Lipoprotein lipase (LPL), a key enzyme in lipoprotein triglyceride metabolism, produces a marked increase in the retention and uptake of all classes of lipoproteins by cultured cells. It was ...previously shown that two different receptors are involved in mediating the LPL effects: heparan sulfate proteoglycans (HSPG) and the low density lipoprotein (LDL) receptor-related protein/alpha 2 macroglobulin receptor (LRP). By immunofluorescence we show here that cell surface-bound LPL displays a pattern that corresponds to the previously described distribution of cell surface HSPG. No evident relation to the distribution of bound activated alpha 2-macroglobulin (alpha 2M*) or to LRP was observed. By immunoelectron microscopy we found that after 30 min at 37 degrees C most of the detected alpha 2M* (70% of the total gold particles) was inside the cells and associated with endosomal vesicles. However, at the same time, 76% of the LPL remained at the cell surface, suggesting that, LPL is internalized by a slow endocytic process.

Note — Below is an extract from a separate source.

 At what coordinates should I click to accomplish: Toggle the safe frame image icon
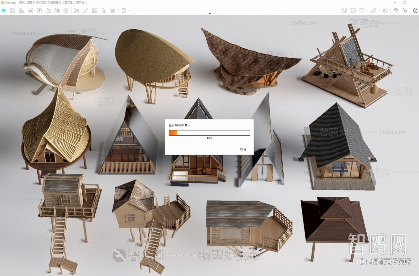353,10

Binding of triglyceride-rich lipoproteins (TRL) or LDL together with LPL led to a spectacular increase in bound lipoproteins, which completely colocalized with LPL. After incubation at 37 degrees C, LPL and 1,1'-dioctadecyl-3,3,3,'3'-tetramethylindocarbocyanine (DiI)-TRL formed large clusters on the cell surface. Immunofluorescene and quantitative immunoelectron microscopy provided evidence of co-internalization of LPL and apoE-containing TRL by a slow endocytic process. In the absence of LPL, the fibroblasts rapidly internalized DiI-LDL and showed fluorescence in central, lysosome-like vesicles. In contrast, when LPL was present, internalization of DiI-LDL involved small, widely distributed vesicles. This pattern slowly changed to one consisting of large perinuclear vesicles. LDL receptor-deficient fibroblasts internalized DiI-LDL, either with or without LPL, into small widely distributed vesicles and no central vesicles were seen. Chloroquine-treated normal fibroblasts internalized DiI-LDL in a pattern similar to that of receptor-deficient fibroblasts. Taken together our results suggest an alternative receptor-independent endocytosis pathway for LDL. This pathway is potentiated by LPL and is characterized by a slow uptake involving small vesicles that gradually reach lysosomes. We suggest that, through its interaction with HSPG, LPL provides high capacity binding sites for lipoproteins and a independent internalization pathway.